◆ **EXERCISE 1**:
Could you repeat word for word the stretch of the Guild guitar passage from "Guild and Ren" through "has a satin finish and improved bracing."?

At the Guild booth at NAMM 2016, American production models at great prices were highlighted, and the focus on affordable models continued. “That’s what Guild is all about,” Thomas said. “They are made to be played and that’s our vision going forward. That’s not to say we won’t make more expensive, highly appointed guitars with great woods; we’ll get there. Right now we are focused on making guitars that are accessible to a lot of people.”

Guild M20

Guild M20

Guild and Ren decided to resurrect a long forgotten but classic Guild model -- the M20, known as the Nick Drake model. “This is a great guitar to start on for a new factory: affordable, all mahogany and perfect for what what we envision Guild should be today,” Thomas said. The M20 is a small body, 000-style guitar, which was a popular student model from the 1950s. The new model has a satin finish and improved bracing.

A methodical and careful approach is the driving force for the models: “We want to start with the simpler guitars,” Thomas said, “and really focus on consistency and quality, and just build great instruments.”

The next model made at the new factory is the D20, which is an update to the classic D25 model, but now with a solid flat back, rather than arched. This model is an all-mahogany dreadnought, with a satin finish and improved bracing. Both models come in a natural or sunburst finish, either fully acoustic or with an LR Baggs Element VTC system. Both made-in-California models are targeted to fall in the sub-$1500 price range. The next USA models on the horizon are the classic D55 and F512.

Thomas also sees the continuation and expansion of overseas production: “The goal of the brand is an accessible guitar, a workhorse,” Thomas said. “Our production overseas allows us to make great products at affordable price points that we could never reach making guitars in California. And that continues working hand in hand with making fine guitars here in the USA.”

◆ **RECORDS FOR THIS TASK**:
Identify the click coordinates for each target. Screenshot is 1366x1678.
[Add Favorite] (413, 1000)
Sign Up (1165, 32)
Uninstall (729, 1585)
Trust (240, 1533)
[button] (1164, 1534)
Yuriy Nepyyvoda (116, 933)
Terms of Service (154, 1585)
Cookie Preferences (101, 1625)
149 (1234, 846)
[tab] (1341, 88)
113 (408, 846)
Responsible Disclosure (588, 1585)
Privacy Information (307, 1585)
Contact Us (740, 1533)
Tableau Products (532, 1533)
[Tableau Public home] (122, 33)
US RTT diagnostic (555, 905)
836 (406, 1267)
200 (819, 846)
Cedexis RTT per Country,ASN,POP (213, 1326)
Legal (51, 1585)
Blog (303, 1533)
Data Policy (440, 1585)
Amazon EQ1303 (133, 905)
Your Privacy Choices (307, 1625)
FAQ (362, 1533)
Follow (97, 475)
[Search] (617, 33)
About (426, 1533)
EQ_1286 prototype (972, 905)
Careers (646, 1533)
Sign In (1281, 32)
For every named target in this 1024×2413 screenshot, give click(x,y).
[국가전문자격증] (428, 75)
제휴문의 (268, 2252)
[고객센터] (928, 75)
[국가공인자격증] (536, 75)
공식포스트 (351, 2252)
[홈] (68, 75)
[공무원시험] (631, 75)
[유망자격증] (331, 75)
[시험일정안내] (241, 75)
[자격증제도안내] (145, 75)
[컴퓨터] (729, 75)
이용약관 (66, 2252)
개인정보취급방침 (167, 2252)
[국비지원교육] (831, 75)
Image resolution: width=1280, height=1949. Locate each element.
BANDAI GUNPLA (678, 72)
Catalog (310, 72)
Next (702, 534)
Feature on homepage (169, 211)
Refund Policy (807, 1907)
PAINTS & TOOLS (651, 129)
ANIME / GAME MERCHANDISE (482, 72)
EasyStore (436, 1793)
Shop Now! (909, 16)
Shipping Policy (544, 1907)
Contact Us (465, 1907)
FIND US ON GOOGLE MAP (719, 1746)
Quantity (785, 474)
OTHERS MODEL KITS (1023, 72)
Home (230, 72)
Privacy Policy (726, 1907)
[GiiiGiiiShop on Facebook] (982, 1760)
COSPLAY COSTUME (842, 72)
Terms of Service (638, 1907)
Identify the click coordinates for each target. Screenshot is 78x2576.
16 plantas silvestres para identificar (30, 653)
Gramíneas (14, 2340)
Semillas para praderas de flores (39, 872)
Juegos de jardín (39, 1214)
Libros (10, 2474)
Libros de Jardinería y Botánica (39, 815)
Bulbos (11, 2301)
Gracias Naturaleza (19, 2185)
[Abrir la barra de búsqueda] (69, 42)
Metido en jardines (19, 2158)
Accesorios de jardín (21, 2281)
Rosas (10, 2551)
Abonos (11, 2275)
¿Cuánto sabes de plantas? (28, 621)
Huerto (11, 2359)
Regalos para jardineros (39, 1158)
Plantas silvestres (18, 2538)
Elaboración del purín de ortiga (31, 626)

◆ **EXERCISE 2**:
Can you reproduce exactly the stretch of rows from the line containing "EasyStore (436, 1793)" through the last row?

◆ **CORRECT ANSWER 1**:
Guild and Ren decided to resurrect a long forgotten but classic Guild model -- the M20, known as the Nick Drake model. “This is a great guitar to start on for a new factory: affordable, all mahogany and perfect for what what we envision Guild should be today,” Thomas said. The M20 is a small body, 000-style guitar, which was a popular student model from the 1950s. The new model has a satin finish and improved bracing.

◆ **CORRECT ANSWER 2**:
EasyStore (436, 1793)
Shop Now! (909, 16)
Shipping Policy (544, 1907)
Contact Us (465, 1907)
FIND US ON GOOGLE MAP (719, 1746)
Quantity (785, 474)
OTHERS MODEL KITS (1023, 72)
Home (230, 72)
Privacy Policy (726, 1907)
[GiiiGiiiShop on Facebook] (982, 1760)
COSPLAY COSTUME (842, 72)
Terms of Service (638, 1907)
Identify the click coordinates for each target. Screenshot is 78x2576.
16 plantas silvestres para identificar (30, 653)
Gramíneas (14, 2340)
Semillas para praderas de flores (39, 872)
Juegos de jardín (39, 1214)
Libros (10, 2474)
Libros de Jardinería y Botánica (39, 815)
Bulbos (11, 2301)
Gracias Naturaleza (19, 2185)
[Abrir la barra de búsqueda] (69, 42)
Metido en jardines (19, 2158)
Accesorios de jardín (21, 2281)
Rosas (10, 2551)
Abonos (11, 2275)
¿Cuánto sabes de plantas? (28, 621)
Huerto (11, 2359)
Regalos para jardineros (39, 1158)
Plantas silvestres (18, 2538)
Elaboración del purín de ortiga (31, 626)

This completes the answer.